BY JULIE DRENNEN
If you live in the East Metro, chances are you have been to the Maplewood Mall at least once – it’s a large shopping center just off of highway 36. But have you noticed the innovative stormwater management practices the mall uses?
Beginning in 2010, the Ramsey Washington Metro Watershed District (District) worked with Maplewood Mall to create the Maplewood Mall Rainwater Runoff Retrofit Project. This was intended to reduce phosphorus and sediment pollution in the nearby Kohlman and Gervais Lakes, which feed into the Mississippi River. And let me say – they have been successful!
The entire project was completed in 2012 and has resulted in capturing and filtering 20 million gallons of stormwater runoff every year, which amounts to 67% of all the water runoff from the parking lot. According to District measurements, this is estimated to reduce phosphorus in the watershed by 60% and sediment by 90%.
The district used many different best management practices for stormwater management at Maplewood Mall. These include:
- rain gardens at each of the mall entrances that save rainwater running into the sewers from parking lots and roads
- additional infiltration gardens and plantings installed in various areas of the parking lots, strategically placed to filter water as it passes through plant roots and into the groundwater
- tree trenches — areas in parking lots where the concrete is angled to direct rainwater toward tree roots through a grated covering around the tree base
- porous pavement in some areas as well as a cistern, which collects stormwater to later be used for irrigation around the property.
With results management practices like these its not surprising that the Maplewood Mall project was presented two prestigious awards including the Grand Award for the American Council of Engineering Companies and the Project of the Year award from the Minnesota Association of Watershed Districts.
Awards are nice, but the greatest reward of this project is its benefit to East Metro water quality. The Maplewood Mall rests on a critically important area for Mississippi River water and these changes will ensure our drinking water is cleaner and safer for all.

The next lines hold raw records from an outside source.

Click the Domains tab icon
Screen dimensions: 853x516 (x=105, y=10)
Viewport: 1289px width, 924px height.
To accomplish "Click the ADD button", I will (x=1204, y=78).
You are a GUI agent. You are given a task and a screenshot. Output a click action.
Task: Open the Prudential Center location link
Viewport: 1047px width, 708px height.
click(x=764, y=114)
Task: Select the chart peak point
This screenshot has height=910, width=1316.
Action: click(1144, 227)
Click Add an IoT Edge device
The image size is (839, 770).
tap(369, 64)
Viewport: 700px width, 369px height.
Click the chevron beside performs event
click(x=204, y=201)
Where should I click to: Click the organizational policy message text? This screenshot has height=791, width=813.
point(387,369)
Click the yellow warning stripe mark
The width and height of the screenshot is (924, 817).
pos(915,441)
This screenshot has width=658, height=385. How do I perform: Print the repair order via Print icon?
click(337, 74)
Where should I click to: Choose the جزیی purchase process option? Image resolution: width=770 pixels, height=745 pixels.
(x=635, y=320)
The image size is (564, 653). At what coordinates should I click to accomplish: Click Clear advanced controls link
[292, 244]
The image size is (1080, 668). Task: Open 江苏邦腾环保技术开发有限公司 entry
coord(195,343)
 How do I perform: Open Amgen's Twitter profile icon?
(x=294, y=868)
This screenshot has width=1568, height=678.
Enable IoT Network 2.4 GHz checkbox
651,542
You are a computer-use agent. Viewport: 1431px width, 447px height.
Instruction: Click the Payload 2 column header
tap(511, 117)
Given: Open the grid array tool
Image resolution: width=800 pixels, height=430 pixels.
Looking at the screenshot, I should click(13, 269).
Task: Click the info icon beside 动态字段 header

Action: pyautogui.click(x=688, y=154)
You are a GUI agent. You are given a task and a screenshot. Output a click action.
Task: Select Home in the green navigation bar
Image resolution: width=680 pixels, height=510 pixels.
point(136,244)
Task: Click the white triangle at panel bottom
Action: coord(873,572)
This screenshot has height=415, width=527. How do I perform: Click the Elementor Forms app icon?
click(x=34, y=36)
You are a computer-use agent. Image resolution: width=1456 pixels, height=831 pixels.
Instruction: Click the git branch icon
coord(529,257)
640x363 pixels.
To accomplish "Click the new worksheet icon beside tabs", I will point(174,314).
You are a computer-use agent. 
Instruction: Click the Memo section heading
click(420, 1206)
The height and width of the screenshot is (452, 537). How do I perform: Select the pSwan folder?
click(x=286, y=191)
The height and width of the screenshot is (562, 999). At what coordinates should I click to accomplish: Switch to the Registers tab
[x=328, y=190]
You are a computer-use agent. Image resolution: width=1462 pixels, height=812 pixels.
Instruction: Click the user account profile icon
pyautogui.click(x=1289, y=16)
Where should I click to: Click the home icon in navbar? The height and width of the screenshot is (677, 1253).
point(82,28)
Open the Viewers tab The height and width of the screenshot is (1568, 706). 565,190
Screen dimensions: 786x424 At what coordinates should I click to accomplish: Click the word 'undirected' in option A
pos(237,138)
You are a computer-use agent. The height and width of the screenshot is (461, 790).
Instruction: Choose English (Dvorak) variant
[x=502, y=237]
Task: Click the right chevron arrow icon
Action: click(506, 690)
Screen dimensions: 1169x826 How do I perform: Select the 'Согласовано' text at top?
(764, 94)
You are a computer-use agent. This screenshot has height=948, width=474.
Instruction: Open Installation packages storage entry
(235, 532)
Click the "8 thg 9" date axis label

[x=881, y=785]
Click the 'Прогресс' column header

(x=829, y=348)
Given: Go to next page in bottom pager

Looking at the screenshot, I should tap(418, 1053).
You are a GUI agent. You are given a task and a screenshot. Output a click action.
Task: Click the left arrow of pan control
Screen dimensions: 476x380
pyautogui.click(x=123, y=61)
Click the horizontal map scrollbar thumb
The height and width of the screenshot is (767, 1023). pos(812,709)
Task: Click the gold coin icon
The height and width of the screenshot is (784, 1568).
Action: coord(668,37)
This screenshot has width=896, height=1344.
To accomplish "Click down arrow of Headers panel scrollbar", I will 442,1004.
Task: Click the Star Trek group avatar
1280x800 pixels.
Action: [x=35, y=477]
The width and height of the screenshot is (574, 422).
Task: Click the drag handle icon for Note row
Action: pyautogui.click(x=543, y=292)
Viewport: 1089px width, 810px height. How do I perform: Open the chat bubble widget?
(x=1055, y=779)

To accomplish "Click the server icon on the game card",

Want more? This article in Land & Water magazine summarizes the mall project and clearly states the significance of this project: “Numerous cities and metropolitan areas in the U.S. are faced with the challenge of trying to meet pollutant reduction goals for impaired waters in fully developed urban areas.” Thankfully, the Ramsey Washington Metro Watershed District has made great strides in showing how we can overcome this challenge.